Things worth knowing about "Tick bite Borrelia"
Borrelia are bacteria transmitted through tick bites that can cause Lyme disease. Early recognition and treatment are essential for a full recovery.
What are Borrelia and how are they transmitted through tick bites?
Borrelia (scientifically Borrelia burgdorferi and related species) are spiral-shaped bacteria belonging to the family of spirochetes. They are primarily transmitted to humans through the bite of infected hard ticks (mainly Ixodes ricinus in Europe). Not every tick bite leads to an infection – the risk increases significantly when the tick has been attached for more than 12 to 24 hours.
Causes and Transmission
Borrelia live in the gut of ticks and are transmitted into human skin during the feeding process. Key facts about transmission:
- The tick usually needs to be attached for several hours before Borrelia are transmitted.
- In Central Europe, depending on the region, 5–35 % of ticks are infected with Borrelia.
- High-risk areas include forests, meadows, and shrubland, especially in spring and autumn.
- Direct person-to-person transmission does not occur.
Symptoms of Lyme Disease
The disease caused by Borrelia is called Lyme disease (Lyme borreliosis). It progresses through several stages:
Stage 1: Early Localized Infection (days to weeks after the bite)
- Erythema migrans: A ring-shaped, expanding skin rash around the bite site – the most characteristic sign of Borrelia infection.
- General malaise, fatigue, fever, and muscle aches.
Stage 2: Early Disseminated Infection (weeks to months after the bite)
- Involvement of the nervous system (Lyme neuroborreliosis): paralysis, numbness, facial nerve palsy.
- Cardiac complications such as heart rhythm disturbances.
- Joint inflammation (Lyme arthritis).
Stage 3: Late Disseminated Infection (months to years after the bite)
- Chronic joint inflammation, especially in large joints such as the knee.
- Chronic neurological symptoms.
- Acrodermatitis chronica atrophicans: Chronic skin changes, typically affecting the extremities.
Diagnosis
The diagnosis of Lyme disease is based on a combination of clinical assessment and laboratory tests:
- Antibody tests (ELISA and Western blot): Detection of antibodies against Borrelia in the blood.
- If Lyme neuroborreliosis is suspected: lumbar puncture to examine the cerebrospinal fluid.
- A typical erythema migrans rash alone is sufficient for diagnosis – antibody tests are often still negative in the early stage.
Treatment
Treatment is carried out with antibiotics.

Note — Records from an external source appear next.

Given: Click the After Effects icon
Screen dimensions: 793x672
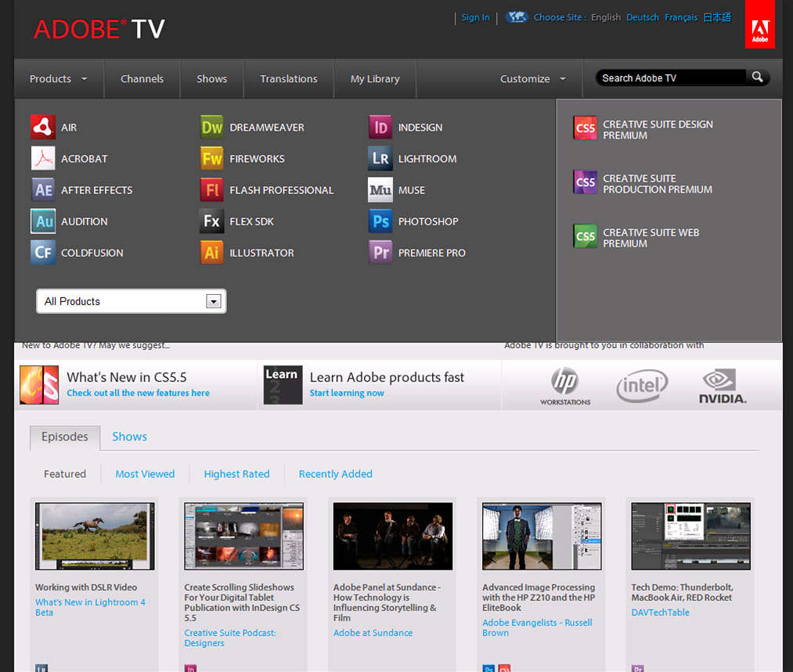Looking at the screenshot, I should pos(43,190).
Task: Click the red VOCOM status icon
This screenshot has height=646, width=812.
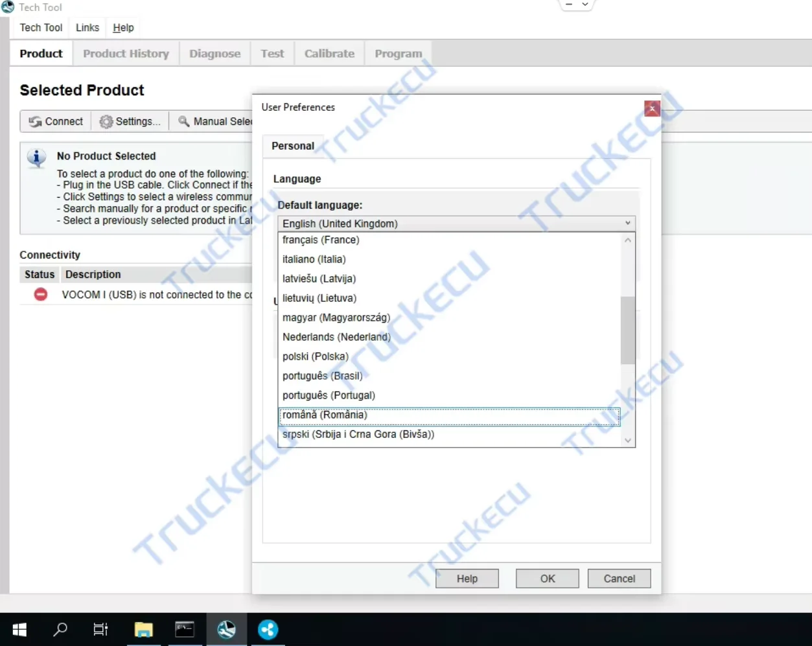Action: click(41, 295)
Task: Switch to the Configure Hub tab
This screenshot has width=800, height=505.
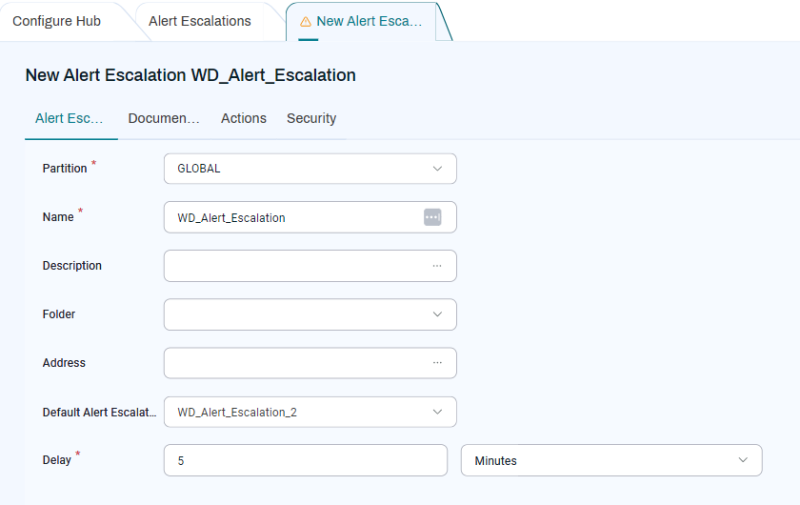Action: click(x=57, y=21)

The choice of antibiotic and duration of treatment depend on the stage of the disease and the organs affected:
- Early stage (erythema migrans): Doxycycline, amoxicillin, or cefuroxime orally for 14–21 days.
- Lyme neuroborreliosis or cardiac involvement: Ceftriaxone intravenously for 14–28 days.
- Lyme arthritis: Oral or intravenous antibiotics depending on severity.
When treated early, the prognosis is very good. Late-stage disease can be more difficult to manage.
Prevention After a Tick Bite
There is no approved vaccine against Borrelia in Europe. Prevention is therefore especially important:
- Wear long clothing and apply tick repellent when spending time outdoors.
- Check the body thoroughly for ticks after every outdoor activity.
- Remove ticks as quickly as possible using tick tweezers or a tick removal card – without twisting or crushing.
- Monitor the bite site over the following weeks for any redness or rash.
- Seek medical advice promptly if symptoms develop.
References
- Robert Koch Institute (RKI): Lyme Borreliosis – RKI Advisory. Available at: https://www.rki.de (2023).
- Stanek G. et al.: Lyme borreliosis. Lancet. 2012;379(9814):461–473. DOI: 10.1016/S0140-6736(11)60103-7.
- Shapiro E.D.: Lyme Disease. New England Journal of Medicine. 2014;370(18):1724–1731. DOI: 10.1056/NEJMcp1314325.